Jim Carrey famously starred in the 2003 feature Bruce Almighty as a jaded news reporter who has the powers of God bestowed upon him, but now the film’s co-screenwriters reveal the sequel which was never made. The second time around, Steve Koren and Mark O’Keefe wanted to see Carrey’s Bruce Nolan turn to the dark side, and harness the powers of the devil in an unmade film titled Brucifer.
“[Jim Carrey’s] manager and him wanted to do Brucifer,” Koren says in an interview with Syfy. “We went in and pitched it, but it never quite worked out, because it was later on… It would have been another giant movie and I don’t think they wanted to do it. It just didn’t work out for some reason, but a lot of people loved it, including Jim.”
Brucifer would have seen Bruce grapple with the death of his girlfriend Grace (played by Jennifer Aniston).
“You tend to lose your faith when the world seems unfair, and that’s what got him. It came from a serious place, but we were gonna write it in a very friendly way,” Koren explains. “We certainly didn’t want to depress people. So I think that scared [the studio] a little bit, but to Jim’s credit, he totally understood that we were going to make a big comedy and thought everybody would connect with it.”

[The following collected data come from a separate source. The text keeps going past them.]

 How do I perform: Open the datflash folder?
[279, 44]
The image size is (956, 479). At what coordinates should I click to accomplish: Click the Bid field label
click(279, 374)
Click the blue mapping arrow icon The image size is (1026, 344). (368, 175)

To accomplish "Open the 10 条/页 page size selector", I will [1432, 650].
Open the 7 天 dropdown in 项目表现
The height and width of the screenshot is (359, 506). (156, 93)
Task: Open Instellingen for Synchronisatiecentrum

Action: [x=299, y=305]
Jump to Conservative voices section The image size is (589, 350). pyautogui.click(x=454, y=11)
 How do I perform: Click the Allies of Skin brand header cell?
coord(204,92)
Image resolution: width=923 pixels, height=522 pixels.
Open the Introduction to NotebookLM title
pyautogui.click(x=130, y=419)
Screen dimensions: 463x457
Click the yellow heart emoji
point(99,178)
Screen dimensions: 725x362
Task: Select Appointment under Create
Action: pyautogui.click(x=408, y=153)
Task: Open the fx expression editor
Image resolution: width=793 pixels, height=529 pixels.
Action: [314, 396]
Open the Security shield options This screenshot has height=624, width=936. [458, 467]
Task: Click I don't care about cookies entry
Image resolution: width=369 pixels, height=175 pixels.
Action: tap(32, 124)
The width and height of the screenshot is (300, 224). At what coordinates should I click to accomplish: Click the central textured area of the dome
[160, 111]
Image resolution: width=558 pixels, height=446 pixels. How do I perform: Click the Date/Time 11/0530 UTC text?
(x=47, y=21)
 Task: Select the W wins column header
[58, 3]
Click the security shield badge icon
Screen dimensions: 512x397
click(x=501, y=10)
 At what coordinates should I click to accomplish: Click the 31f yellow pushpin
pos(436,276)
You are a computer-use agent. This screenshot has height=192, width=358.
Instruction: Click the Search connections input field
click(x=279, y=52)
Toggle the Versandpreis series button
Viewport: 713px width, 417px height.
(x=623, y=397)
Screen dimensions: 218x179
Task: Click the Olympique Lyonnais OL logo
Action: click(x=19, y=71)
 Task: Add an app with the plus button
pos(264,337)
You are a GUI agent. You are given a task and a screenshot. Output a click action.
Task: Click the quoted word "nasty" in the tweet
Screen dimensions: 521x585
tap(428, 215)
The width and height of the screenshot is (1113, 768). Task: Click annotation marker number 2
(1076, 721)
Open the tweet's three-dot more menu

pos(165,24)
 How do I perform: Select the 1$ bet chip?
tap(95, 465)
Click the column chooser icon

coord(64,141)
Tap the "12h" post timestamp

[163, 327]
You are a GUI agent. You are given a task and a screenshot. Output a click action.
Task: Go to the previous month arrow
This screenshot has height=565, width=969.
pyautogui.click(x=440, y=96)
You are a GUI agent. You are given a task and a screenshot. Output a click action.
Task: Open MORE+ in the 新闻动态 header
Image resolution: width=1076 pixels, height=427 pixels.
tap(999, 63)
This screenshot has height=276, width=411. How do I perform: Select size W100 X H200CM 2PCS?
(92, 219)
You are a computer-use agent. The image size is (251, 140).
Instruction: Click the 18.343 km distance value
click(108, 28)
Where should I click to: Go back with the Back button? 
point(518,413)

After Grace’s death, the idea was to have Bruce bring her back to life.
“I remember when we pitched it, [Jim] was laughing his ass off,” Koren continues. “Because we had her come back as Jennifer Aniston. He said, ‘No, she has to look like a zombie first and then we’ll make her beautiful again.’ We thought that was brilliant.”
“It was going to be the Trials of Job, essentially,” O’Keefe adds. “The world had not gone his way since he was God. Everything was great for a while; he was married and it all fell apart. He was once again questioning everything and then got a different way to solve things.”
What the studio did end up going with for the film’s sequel was Evan Almighty, starring Steve Carrell as Evan Baxter, who becomes the modern day Noah. It was a box office flop, bringing in $174 million worldwide (compared to the first film’s $484 million). We’re not even gonna lie, Brucifer sounds better.